REQUIRED TASKS →
(1) Please copy the stretch from "Internship Description" through "and Architecture Studio." in the Jay Heritage Center passage, word for word.
(2) Extend the Jay Heritage Center passage, picking up right after its final sentence.

PASSAGE PROVIDED →
════════════════

Jay Heritage Center

The Jay Heritage Center (JHC) is an educational nonprofit and the steward of the Jay Estate in Rye, New York, a 23-acre National Historic Landmark site and public park. The property was once the home of Founding Father, jurist, governor, antislavery advocate, and peacemaker John Jay; today JHC is a home for ideas and civil dialogue and action, and hosts a vibrant slate of programs in history, social justice, environmental stewardship, architecture, and preservation. Historic structures on the property include the 1838 Greek Revival Jay Mansion; the 1907 Van Norden Carriage House and Zebra Barn; the 1916 Palmer Indoor Tennis House; and the foundation of a 19th-century building based on a design by renowned architect Alexander Jackson Davis. This past year, JHC installed an ambitious million-dollar garden project, designed by the firm of Nelson Byrd Woltz, that underscores the cultural history of the site at a time when discussions of the relationship of race and land as well as public access to fresh air and green space are long overdue. A central goal of JHC’s preservation mission is to illuminate the lives of all the estate’s varied inhabitants, including enslaved and freed women and men known to have lived, worked, and been buried at the property. Recent topics and speakers at JHC have included social-justice advocates including Michael W. Twitty, Brent Leggs, Elizabeth Hinton, and Gretchen Sorin on race in America; renowned environmental commentators like Elizabeth Kolbert, Andrew Revkin, Eric Sanderson, Doug Tallamy, and Tatiana Schlossberg on climate change; and Pulitzer Prize- and National Book Award-winning authors including Samantha Power on U.S. diplomacy, Thomas E. Ricks on the Founders and the classics, and George Packer on America’s fraying social contract.


Rye, NY

Internship Description

Each summer JHC offers exceptional students interested in history, environmental stewardship, architecture, social justice, and preservation the opportunity to study and work at the Jay Estate as part of its Jay Fellows Program. Fellows acquire hands-on experience working on projects at the Jay Heritage Center, under the direction of the board and staff JHC and other leading professionals in their fields. Recent projects in preservation have included historical and archival research on the property’s structures, as well as the creation of 3D point clouds that were later used in the Columbia University Graduate School of Architecture, Planning and Preservation’s (GSAPP) Advanced Preservation and Architecture Studio.

════════════════

PROVIDED MATERIAL →
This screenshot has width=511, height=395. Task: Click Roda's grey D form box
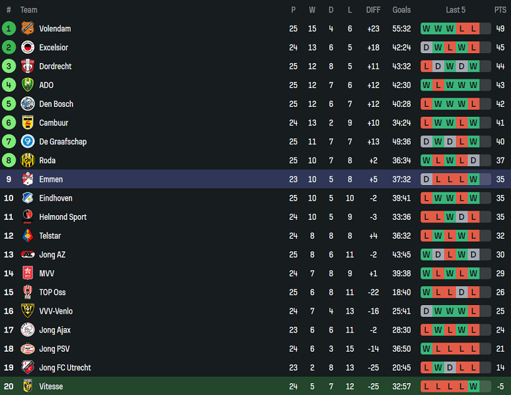pyautogui.click(x=474, y=161)
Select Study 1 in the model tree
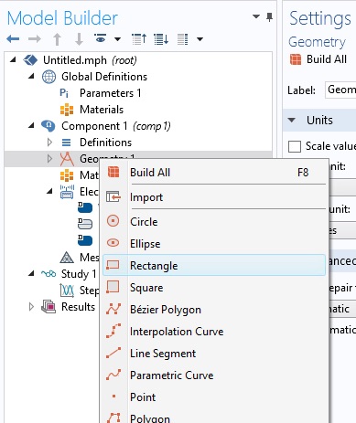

════════════════

PER-TASK ANSWERS →
(1)
Internship Description

Each summer JHC offers exceptional students interested in history, environmental stewardship, architecture, social justice, and preservation the opportunity to study and work at the Jay Estate as part of its Jay Fellows Program. Fellows acquire hands-on experience working on projects at the Jay Heritage Center, under the direction of the board and staff JHC and other leading professionals in their fields. Recent projects in preservation have included historical and archival research on the property’s structures, as well as the creation of 3D point clouds that were later used in the Columbia University Graduate School of Architecture, Planning and Preservation’s (GSAPP) Advanced Preservation and Architecture Studio.

(2)
Potential projects in environmental stewardship could include the digital mapping of invasive species on the 23-acre JHC campus, as well as helping to create a template for other parks to use to help prevent monocultures from developing at their own sites.

Potential projects in history might include research the into the lives of enslaved people who lived and worked at the Jay Estate, including possible archaeological investigations into a structure that may have been a former slave dwelling. In addition, fellows have complimentary access to all JHC’s public programs, as well as numerous opportunities for cross-disciplinary learning in a variety of fields.

# of weeks

Required Dates

Start Time

End Time

Public Transit

Housing Provided 


10 Flexible 10:00am  4:00pm No No Hybrid

Housing Information

While there is no housing available for interns, site is within commuting distance of NYC.

Internship Qualifications

  • Interest and/or background in History, Environmental Studies, Social Justice, Law, Architecture, Preservation.

Writing Sample Requirement

  • One-page writing sample.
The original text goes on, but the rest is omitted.